Michelle Wu issued a blueprint for police reform through union contract negotiations, committing to fighting for clear steps for systemic reform through the collective bargaining process as Mayor of Boston.
Steps include establishing an objective discipline matrix, eliminating binding arbitration for certain serious offenses, curbing overtime abuse, diverting nonviolent 911 calls to alternative response teams and ensuring data transparency by mandating regular, proactive reporting of information to the public.
The contracts for Boston’s four main police unions expired in June, and some – including the agreement with the Boston Police Patrolmen’s Association – are still under negotiation. Key issues like discipline, promotions, overtime, and the role of officers are hashed out in the contract. The Mayor negotiates the contract on behalf of the city, and the Council votes to approve or reject the contract.

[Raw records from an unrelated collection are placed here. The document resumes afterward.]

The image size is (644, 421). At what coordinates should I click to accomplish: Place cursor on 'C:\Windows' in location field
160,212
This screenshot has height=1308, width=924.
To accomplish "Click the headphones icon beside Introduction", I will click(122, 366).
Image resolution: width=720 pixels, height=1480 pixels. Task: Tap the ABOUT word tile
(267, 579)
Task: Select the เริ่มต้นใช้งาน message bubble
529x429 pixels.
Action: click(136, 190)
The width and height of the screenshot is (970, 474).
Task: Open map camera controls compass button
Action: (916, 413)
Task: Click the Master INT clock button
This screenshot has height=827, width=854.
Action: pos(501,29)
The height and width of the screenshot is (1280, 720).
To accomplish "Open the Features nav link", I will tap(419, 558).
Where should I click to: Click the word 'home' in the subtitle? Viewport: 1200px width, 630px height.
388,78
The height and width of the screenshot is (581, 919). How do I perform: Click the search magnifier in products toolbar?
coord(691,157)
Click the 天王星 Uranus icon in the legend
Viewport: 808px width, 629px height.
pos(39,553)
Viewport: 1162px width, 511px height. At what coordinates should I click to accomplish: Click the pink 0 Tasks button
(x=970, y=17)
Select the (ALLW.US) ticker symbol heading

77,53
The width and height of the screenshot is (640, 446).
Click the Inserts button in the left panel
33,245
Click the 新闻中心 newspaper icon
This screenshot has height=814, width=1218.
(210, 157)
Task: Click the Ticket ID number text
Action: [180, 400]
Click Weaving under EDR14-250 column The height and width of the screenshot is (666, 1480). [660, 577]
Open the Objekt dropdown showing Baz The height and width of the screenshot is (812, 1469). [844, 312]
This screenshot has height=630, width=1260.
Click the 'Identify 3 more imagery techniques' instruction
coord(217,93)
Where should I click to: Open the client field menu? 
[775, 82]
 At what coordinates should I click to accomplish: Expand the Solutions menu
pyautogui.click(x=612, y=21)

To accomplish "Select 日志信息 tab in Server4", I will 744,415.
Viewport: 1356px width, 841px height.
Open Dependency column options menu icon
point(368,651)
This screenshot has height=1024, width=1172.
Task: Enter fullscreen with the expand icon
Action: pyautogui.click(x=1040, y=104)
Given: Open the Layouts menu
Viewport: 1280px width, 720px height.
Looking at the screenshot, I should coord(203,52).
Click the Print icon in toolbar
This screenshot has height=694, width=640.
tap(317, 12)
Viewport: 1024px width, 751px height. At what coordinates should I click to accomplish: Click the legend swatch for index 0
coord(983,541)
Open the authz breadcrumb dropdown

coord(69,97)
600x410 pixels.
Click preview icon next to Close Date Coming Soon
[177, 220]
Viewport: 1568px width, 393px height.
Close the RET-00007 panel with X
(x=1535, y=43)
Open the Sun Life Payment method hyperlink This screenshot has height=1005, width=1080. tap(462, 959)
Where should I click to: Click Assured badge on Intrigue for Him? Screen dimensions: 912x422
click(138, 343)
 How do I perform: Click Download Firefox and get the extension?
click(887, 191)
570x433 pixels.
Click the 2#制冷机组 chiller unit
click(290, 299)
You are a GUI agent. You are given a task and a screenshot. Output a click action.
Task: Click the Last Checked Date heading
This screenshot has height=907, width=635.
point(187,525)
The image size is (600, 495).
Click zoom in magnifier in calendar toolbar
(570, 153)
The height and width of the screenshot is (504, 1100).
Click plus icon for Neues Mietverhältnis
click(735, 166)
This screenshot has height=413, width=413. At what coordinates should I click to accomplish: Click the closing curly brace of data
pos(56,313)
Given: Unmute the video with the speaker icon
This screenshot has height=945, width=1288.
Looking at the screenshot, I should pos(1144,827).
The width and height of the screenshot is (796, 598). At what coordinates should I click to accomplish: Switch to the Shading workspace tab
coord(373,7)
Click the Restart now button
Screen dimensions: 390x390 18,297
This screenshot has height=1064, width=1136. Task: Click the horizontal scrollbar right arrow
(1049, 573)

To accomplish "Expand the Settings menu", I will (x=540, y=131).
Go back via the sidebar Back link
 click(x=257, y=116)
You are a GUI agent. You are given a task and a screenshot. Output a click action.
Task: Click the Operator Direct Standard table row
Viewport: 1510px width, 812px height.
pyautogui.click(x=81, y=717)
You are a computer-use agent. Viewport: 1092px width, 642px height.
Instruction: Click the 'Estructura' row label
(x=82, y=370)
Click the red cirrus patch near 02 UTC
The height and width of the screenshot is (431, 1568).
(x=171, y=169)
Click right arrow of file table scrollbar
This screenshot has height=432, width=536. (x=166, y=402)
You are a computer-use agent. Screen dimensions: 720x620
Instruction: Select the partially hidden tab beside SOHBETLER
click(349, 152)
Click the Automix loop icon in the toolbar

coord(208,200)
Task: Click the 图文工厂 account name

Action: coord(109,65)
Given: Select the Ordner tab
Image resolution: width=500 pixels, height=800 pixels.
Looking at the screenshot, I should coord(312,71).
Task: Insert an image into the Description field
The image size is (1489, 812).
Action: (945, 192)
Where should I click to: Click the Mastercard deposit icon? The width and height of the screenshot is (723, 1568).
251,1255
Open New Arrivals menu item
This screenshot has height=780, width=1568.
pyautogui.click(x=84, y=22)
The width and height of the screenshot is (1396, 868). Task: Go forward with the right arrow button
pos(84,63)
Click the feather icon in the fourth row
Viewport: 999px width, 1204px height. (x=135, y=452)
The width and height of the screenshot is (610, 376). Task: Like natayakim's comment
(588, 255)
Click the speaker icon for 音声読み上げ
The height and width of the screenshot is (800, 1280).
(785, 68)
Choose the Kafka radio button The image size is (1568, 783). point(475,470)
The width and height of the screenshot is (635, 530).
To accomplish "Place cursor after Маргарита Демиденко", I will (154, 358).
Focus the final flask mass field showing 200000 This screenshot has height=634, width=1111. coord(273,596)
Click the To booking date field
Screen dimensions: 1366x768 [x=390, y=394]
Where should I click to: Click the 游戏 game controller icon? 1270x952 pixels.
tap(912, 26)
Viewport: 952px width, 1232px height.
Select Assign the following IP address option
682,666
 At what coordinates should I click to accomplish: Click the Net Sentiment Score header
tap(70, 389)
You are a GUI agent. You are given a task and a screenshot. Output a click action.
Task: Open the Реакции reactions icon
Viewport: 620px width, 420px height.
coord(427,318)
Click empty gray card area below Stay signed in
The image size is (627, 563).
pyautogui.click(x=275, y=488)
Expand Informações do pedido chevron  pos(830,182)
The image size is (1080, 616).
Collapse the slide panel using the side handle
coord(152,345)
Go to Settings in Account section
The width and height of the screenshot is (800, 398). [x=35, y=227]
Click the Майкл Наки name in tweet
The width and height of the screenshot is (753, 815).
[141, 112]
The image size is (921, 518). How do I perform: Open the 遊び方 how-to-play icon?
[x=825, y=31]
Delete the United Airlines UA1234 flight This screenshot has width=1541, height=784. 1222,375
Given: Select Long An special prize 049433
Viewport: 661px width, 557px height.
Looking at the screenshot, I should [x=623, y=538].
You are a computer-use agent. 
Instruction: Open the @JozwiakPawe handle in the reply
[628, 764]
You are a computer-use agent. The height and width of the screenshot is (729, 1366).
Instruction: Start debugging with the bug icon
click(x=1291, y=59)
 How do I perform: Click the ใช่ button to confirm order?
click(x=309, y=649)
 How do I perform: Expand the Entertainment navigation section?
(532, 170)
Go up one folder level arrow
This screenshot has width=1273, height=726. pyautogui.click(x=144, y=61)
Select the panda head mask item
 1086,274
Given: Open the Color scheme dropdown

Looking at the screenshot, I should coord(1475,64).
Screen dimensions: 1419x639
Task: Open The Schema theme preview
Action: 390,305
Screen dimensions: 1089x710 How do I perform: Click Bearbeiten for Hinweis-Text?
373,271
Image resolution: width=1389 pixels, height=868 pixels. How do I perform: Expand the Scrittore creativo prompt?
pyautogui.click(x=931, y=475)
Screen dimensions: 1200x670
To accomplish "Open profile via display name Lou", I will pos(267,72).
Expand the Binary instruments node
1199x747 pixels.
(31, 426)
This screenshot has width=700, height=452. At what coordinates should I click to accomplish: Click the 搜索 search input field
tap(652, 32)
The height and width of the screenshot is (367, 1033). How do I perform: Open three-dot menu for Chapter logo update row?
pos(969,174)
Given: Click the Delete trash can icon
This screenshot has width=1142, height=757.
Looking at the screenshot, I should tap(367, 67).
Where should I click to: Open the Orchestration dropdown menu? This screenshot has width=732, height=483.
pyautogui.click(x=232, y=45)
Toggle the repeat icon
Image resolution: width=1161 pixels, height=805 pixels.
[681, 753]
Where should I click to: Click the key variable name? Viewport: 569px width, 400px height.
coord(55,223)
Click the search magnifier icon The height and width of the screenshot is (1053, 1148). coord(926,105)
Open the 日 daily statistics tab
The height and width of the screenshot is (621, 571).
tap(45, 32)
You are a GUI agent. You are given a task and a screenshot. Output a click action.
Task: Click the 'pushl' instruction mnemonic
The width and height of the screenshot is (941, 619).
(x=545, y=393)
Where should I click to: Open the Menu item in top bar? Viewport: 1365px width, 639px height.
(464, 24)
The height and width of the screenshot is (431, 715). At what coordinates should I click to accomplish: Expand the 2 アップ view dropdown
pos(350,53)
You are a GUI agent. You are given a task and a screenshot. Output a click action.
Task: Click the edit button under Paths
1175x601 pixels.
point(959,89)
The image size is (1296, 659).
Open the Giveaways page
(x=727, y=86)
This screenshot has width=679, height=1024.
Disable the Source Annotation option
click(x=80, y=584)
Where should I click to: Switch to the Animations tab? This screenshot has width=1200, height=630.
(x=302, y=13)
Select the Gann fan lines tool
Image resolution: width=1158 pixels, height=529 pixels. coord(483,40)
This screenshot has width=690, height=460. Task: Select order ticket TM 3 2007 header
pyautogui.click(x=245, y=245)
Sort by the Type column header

“Delivering public safety through a lens of public health and community trust requires urgent action. But for too long, the necessary steps for meaningful change have been hindered by provisions in the collective bargaining agreements. It’s time to get serious about structural changes to the BPD with a contract that gets to the root of the cultural and systemic reforms we need – transparency, accountability, removing non-police functions from the department’s purview and reducing wasteful overtime spending to reinvest in neighborhood-level services,” said Michelle Wu.
This blueprint adds to Wu’s existing public safety and reform proposals and advocacy, and serves as a baseline of key changes to the contract. She has also released bold proposals to create a Cabinet-level Chief of Worker Empowerment, close the childcare gap, transform our public schools, Boston Green New Deal and Just Recovery Plan, Food Justice Agenda, Digital Equity Agenda and more.